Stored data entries
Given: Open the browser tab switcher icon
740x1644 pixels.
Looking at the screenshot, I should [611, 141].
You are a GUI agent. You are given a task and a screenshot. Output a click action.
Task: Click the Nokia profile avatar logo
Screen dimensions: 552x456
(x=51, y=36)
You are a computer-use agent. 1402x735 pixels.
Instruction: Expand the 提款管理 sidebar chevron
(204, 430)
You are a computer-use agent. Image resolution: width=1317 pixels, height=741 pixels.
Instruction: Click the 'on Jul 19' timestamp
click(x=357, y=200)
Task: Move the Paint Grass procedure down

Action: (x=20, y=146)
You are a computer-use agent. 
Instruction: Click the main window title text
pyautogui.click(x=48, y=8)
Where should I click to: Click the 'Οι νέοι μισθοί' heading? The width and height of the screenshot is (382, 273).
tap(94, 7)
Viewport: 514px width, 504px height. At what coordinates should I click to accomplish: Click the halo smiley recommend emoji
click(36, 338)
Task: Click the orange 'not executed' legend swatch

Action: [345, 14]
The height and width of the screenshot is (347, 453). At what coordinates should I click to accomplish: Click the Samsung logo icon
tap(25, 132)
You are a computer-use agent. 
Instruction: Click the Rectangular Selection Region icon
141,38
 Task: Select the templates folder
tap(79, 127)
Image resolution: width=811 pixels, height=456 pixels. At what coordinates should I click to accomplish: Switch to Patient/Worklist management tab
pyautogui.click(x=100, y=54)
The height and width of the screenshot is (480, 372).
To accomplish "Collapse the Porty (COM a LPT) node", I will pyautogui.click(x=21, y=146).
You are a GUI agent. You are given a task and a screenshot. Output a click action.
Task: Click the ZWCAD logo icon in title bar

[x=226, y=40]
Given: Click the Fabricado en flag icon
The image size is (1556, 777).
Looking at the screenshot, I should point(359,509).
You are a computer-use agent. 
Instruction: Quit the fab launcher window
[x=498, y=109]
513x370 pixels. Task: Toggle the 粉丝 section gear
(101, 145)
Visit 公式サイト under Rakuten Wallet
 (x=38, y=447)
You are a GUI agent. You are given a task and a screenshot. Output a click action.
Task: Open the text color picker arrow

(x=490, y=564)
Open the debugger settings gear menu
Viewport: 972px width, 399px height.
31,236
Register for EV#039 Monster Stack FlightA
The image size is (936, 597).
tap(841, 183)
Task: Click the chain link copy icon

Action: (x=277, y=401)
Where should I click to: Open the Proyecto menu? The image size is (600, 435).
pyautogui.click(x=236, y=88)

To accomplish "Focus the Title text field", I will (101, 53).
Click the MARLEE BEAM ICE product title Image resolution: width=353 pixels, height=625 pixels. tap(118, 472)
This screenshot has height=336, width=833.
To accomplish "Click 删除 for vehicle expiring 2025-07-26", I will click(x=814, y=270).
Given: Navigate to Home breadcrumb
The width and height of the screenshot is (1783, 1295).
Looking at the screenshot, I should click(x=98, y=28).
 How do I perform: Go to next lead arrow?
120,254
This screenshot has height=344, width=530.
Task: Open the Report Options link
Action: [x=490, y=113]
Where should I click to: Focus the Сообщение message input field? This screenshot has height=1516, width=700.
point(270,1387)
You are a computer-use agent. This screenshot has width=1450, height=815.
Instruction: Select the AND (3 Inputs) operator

## Exercise aim
The reply must present every entry, transcribed with its exact wording.

## Solved problem
Given: Open the browser tab switcher icon
740x1644 pixels.
Looking at the screenshot, I should [611, 141].
You are a GUI agent. You are given a task and a screenshot. Output a click action.
Task: Click the Nokia profile avatar logo
Screen dimensions: 552x456
(x=51, y=36)
You are a computer-use agent. 1402x735 pixels.
Instruction: Expand the 提款管理 sidebar chevron
(204, 430)
You are a computer-use agent. Image resolution: width=1317 pixels, height=741 pixels.
Instruction: Click the 'on Jul 19' timestamp
click(x=357, y=200)
Task: Move the Paint Grass procedure down

Action: (x=20, y=146)
You are a computer-use agent. 
Instruction: Click the main window title text
pyautogui.click(x=48, y=8)
Where should I click to: Click the 'Οι νέοι μισθοί' heading? The width and height of the screenshot is (382, 273).
tap(94, 7)
Viewport: 514px width, 504px height. At what coordinates should I click to accomplish: Click the halo smiley recommend emoji
click(36, 338)
Task: Click the orange 'not executed' legend swatch

Action: [345, 14]
The height and width of the screenshot is (347, 453). At what coordinates should I click to accomplish: Click the Samsung logo icon
tap(25, 132)
You are a computer-use agent. 
Instruction: Click the Rectangular Selection Region icon
141,38
 Task: Select the templates folder
tap(79, 127)
Image resolution: width=811 pixels, height=456 pixels. At what coordinates should I click to accomplish: Switch to Patient/Worklist management tab
pyautogui.click(x=100, y=54)
The height and width of the screenshot is (480, 372).
To accomplish "Collapse the Porty (COM a LPT) node", I will pyautogui.click(x=21, y=146).
You are a GUI agent. You are given a task and a screenshot. Output a click action.
Task: Click the ZWCAD logo icon in title bar

[x=226, y=40]
Given: Click the Fabricado en flag icon
The image size is (1556, 777).
Looking at the screenshot, I should point(359,509).
You are a computer-use agent. 
Instruction: Quit the fab launcher window
[x=498, y=109]
513x370 pixels. Task: Toggle the 粉丝 section gear
(101, 145)
Visit 公式サイト under Rakuten Wallet
 (x=38, y=447)
You are a GUI agent. You are given a task and a screenshot. Output a click action.
Task: Open the text color picker arrow

(x=490, y=564)
Open the debugger settings gear menu
Viewport: 972px width, 399px height.
31,236
Register for EV#039 Monster Stack FlightA
The image size is (936, 597).
tap(841, 183)
Task: Click the chain link copy icon

Action: (x=277, y=401)
Where should I click to: Open the Proyecto menu? The image size is (600, 435).
pyautogui.click(x=236, y=88)

To accomplish "Focus the Title text field", I will (101, 53).
Click the MARLEE BEAM ICE product title Image resolution: width=353 pixels, height=625 pixels. tap(118, 472)
This screenshot has height=336, width=833.
To accomplish "Click 删除 for vehicle expiring 2025-07-26", I will click(x=814, y=270).
Given: Navigate to Home breadcrumb
The width and height of the screenshot is (1783, 1295).
Looking at the screenshot, I should click(x=98, y=28).
 How do I perform: Go to next lead arrow?
120,254
This screenshot has height=344, width=530.
Task: Open the Report Options link
Action: [x=490, y=113]
Where should I click to: Focus the Сообщение message input field? This screenshot has height=1516, width=700.
point(270,1387)
You are a computer-use agent. This screenshot has width=1450, height=815.
Instruction: Select the AND (3 Inputs) operator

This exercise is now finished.